Saturday, 14 May 2011



Good grief, old chum. Here's a film to rekindle the age-old dilemma of who to side with in a film: the alien invaders or the human victims. And while I don't entirely fit the profile of the average Daily Mail-reading retired Colonel from Cheltenham forever fulminating about young people today, I must confess I found it next to impossible to sympathise much with the muggers, drug dealers and knife-wielding wannabe gangstas: the nominal heroes of Joe Cornish's British SF/horror/yoof film. Partly that's because of what they are - muggers, drug dealers etc - and partly that's because everything they said was incomprehensible with the exception of the swearing.

Essentially Attack The Block is Skyline, except shot on even less money and set in Lambeth in a council tower block: after a gang of hoodie teenagers discover and then kill some kind of alien monster whose arrival had interrupted a knifepoint mugging, the area is quickly invaded by swathes of larger and more vicious monsters, congregating on the council estate and the block of flats where the teens live. What do they want? While the gang hole up in various people's apartments, eventually taking refuge in a marijuana factory run by Nick Frost (the only widely recognisable face in the film), the aliens swarm up the walls and bloodily despatch everyone who encountered the first creature. Could the explanation be their ultimate salvation?

Well, possibly, although it is hard to care. Much of the dialogue is gibberish, to the extent that I wished there were subtitles. Then I gradually started to understand the words but still had no idea what the hell they were talking about as it's all in street patois which will no doubt sound hideously dated in six months' time. And the film's cheerful tolerance and acceptance of drug culture leaves me a little uncomfortable. Obviously I don't get modern youth culture: I'm 47.  I also didn't entirely buy one major character's conversion.
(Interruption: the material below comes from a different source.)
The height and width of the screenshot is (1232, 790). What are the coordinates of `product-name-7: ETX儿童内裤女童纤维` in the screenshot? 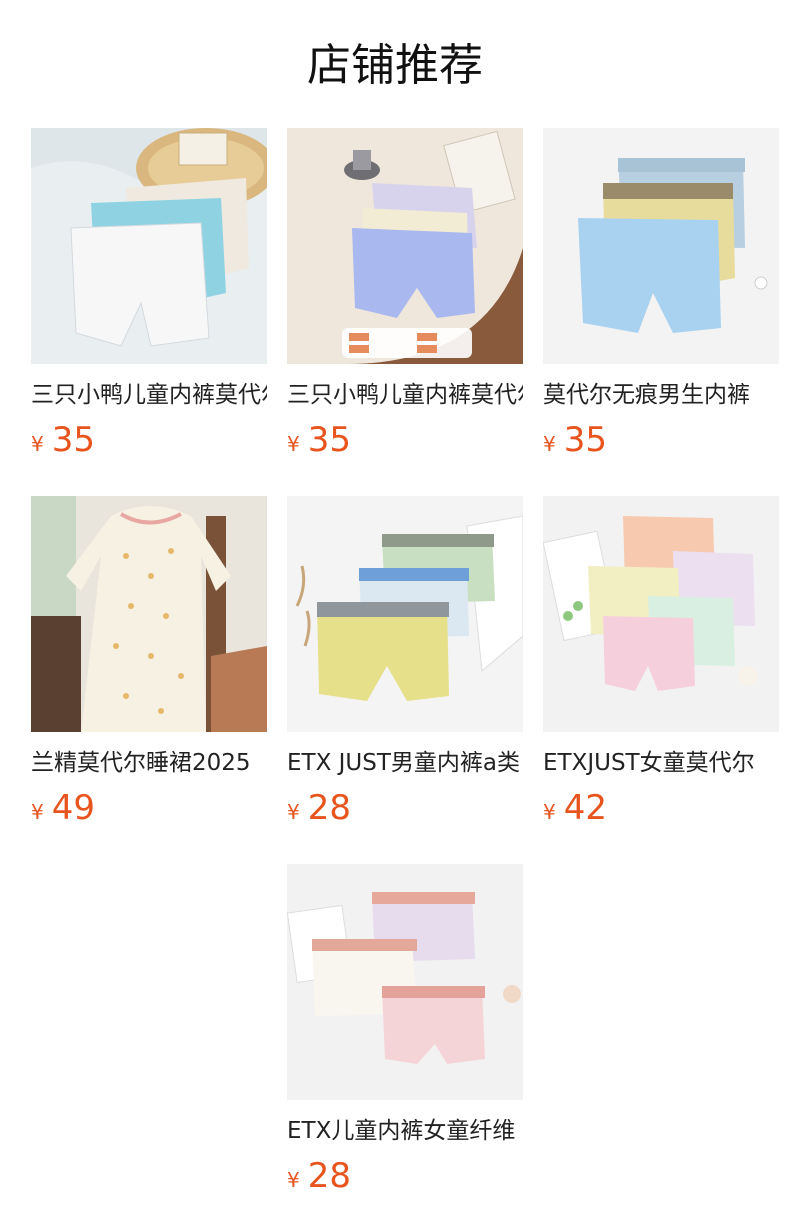 It's located at (405, 1131).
Granted, the alien design is superb in its simplicity: gorilla-shaped silhouettes with no features whatsoever except for luminous rows of teeth. The film's action sequences are put together well enough, and it's nice to see a film that doesn't rely on CGI for all its thrills. But that's really all the movie has going for it: it wasn't any fun, it wasn't scary or more than fitfully exciting, and ultimately I simply didn't enjoy it; it's a disappointment. Still, what can you do? Young people today. Tch.



Unknown said...

The accents weren't that hard to understand, I had no trouble with it.

Also, the whole 'Gang' scenario came from what I believe was the creators OWN experience with Muggers. Where he realized that they were just as scared as he was (hence the reference to that, but you couldn't understand them, so you probably missed that part) and it made him wonder about their own personal lives and why they chose to do what they do.

I sympathized for them, but then again I am only 30 and maybe experienced a little less of the wholesome upbringing you may have had and a little more dysfunctional. Which is more common now than in the past. Also the lack of common sense parenting (sort of like how those parents allowed their children to watch that movie) or really parenting in general. (Which was also brought up in the movie. Which lead them to seek out acceptance elsewhere)So it's easier to comprehend that kids make bad choices.

You're saying they aren't capable of being good people and learning from mistakes? They were 15. That's a shame, there are quite a few notable people who were delinquent teens and grew into positive members of society.

Unknown said...

I can also bring up that being a stand up citizen doesn't always mean you're a good person.. John Wayne Gacy, for example. He was well known for being involved in the community and charitable...and also hid dead boys under his house.

If you didn't know about his secret fixation with serial killing, and something bad happened to'd feel bad for him, yes?

Well, these kids were outrightly doing something wrong, but at the same time, they had lives that weren't entirely negative. They had the potential to change their ways. None of them actually intended on hurting anyone.